The Mercier Press Ltd, 1973. Paperback. Condition: Very Good. First Edition, thus. The Mercier Press Ltd: Dublin, 1973. Paperback. Blue, black and white pictorial covers. Small scratched-off sticker mark to front cover, otherwise, covers very nice. Internally clean: a tight, sharp copy. No inscriptions, no damage noted.
The Volume Two refers to the number in the Mercier series, - this is a self contained , standalone book.

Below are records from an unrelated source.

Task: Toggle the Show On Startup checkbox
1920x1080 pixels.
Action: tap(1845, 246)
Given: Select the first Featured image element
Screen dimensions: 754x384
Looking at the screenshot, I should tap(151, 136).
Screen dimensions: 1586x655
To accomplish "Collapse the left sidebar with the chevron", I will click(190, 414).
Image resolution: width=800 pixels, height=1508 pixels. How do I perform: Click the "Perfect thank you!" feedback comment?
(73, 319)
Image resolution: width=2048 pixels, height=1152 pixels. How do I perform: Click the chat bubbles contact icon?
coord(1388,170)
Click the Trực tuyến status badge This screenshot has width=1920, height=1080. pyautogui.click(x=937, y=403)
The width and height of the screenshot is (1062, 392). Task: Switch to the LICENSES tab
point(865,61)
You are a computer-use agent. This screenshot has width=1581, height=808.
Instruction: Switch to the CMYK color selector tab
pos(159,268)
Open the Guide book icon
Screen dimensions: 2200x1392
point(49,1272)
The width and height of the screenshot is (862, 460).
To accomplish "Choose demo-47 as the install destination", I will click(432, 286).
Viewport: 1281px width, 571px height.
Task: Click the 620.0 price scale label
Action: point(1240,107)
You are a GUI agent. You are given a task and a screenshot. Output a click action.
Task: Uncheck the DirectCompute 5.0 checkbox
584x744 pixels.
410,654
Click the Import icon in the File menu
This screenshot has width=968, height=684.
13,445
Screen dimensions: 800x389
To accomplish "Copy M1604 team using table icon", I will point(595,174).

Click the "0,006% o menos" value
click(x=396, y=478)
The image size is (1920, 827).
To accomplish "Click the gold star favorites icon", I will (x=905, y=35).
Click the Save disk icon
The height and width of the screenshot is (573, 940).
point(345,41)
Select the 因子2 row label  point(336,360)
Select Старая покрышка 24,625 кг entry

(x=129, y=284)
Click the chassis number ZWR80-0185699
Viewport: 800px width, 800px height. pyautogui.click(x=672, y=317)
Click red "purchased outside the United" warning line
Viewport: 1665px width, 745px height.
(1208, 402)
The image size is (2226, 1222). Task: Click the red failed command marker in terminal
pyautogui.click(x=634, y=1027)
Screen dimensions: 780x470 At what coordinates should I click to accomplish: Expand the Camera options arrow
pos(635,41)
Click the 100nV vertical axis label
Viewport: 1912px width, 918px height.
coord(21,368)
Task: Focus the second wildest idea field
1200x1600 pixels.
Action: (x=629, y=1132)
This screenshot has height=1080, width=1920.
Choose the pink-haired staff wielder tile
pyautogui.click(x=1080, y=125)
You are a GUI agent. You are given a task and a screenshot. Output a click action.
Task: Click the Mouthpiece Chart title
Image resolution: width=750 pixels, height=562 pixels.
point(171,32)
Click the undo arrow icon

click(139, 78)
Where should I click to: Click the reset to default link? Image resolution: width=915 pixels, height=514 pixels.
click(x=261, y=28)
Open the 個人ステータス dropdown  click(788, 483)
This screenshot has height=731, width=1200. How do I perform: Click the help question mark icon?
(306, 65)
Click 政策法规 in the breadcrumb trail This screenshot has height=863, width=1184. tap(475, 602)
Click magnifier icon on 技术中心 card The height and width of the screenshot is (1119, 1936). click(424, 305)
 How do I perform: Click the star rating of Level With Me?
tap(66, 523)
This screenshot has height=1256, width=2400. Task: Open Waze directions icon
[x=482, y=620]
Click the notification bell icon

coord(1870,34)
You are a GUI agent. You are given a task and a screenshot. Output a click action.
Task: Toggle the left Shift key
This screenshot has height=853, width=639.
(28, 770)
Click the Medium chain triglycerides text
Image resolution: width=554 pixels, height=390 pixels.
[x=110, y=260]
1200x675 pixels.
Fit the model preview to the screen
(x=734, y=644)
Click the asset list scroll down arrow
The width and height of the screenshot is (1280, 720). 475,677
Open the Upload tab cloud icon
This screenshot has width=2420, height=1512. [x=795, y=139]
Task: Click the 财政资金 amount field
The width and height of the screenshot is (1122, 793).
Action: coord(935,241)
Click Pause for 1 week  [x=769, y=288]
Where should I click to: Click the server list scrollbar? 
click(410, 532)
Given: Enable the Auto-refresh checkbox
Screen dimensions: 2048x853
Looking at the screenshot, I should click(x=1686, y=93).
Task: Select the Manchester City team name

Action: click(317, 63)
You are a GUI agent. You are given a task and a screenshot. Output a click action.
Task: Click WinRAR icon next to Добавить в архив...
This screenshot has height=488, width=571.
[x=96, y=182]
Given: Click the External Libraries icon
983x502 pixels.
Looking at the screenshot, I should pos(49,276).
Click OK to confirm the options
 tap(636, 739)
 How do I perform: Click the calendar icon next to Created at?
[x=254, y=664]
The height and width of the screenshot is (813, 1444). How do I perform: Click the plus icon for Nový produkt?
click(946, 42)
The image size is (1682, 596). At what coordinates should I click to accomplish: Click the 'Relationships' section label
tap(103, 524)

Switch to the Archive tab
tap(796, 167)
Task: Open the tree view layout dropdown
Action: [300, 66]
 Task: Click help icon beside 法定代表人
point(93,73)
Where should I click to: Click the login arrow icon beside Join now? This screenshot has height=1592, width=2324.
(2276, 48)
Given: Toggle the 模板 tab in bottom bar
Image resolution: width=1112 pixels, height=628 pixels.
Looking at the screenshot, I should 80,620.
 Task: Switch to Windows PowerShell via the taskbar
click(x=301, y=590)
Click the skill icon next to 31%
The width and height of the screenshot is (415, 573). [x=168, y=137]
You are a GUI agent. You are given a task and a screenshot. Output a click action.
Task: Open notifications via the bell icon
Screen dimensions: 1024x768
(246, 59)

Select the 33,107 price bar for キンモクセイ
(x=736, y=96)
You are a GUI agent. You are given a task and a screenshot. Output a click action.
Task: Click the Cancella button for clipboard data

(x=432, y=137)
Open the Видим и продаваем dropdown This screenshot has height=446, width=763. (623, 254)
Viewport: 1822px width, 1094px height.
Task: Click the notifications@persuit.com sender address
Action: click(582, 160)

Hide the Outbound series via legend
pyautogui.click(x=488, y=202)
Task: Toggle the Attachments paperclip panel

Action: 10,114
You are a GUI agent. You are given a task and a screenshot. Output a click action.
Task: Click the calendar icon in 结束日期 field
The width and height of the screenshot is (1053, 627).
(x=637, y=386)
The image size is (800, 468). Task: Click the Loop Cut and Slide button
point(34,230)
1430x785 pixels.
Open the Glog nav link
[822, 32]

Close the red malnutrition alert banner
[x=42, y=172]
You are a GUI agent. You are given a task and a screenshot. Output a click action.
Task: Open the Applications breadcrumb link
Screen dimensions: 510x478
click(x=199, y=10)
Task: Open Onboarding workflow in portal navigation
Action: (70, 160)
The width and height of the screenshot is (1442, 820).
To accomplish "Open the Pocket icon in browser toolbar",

William Carleton was born in Prillisk, Co Tyrone, in 1794 to small farmers, and was one of fourteen children. His father was fluent in Irish and English and was an accomplished story-teller, with, according to his son, an astonishing memory. His mother, Mary Kelly, was an accomplished singer in Irish, and was famous at wakes, where she acted as a keener. William was also a fluent Irish speaker. The family, already poor, were to experience even more greatly reduced circumstances, and were evicted in 1813. He married Jane Anderson in 1822. After a stop-start education, he came across the classic novel Gil Blas, which inspired him to write, and in his thirties, he walked to Dublin, much like his admirer Patrick Kavanagh, and after failing to get employment on many occasions, received a lucky break when he was asked to write a sketch about Lough Derg, which he knew. The sketch was published by its editor, the Reverend Caesar Otway, in The Christian Examiner and Church of Ireland Gazette in 1828. Within two years he had published thirty sketches in the same periodical, and they were collected as Traits and Stories of the Irish Peasantry (Dublin, William Curry, 5 volumes in two series, 1830-1833), which went through more than fifty editions before Carleton s death.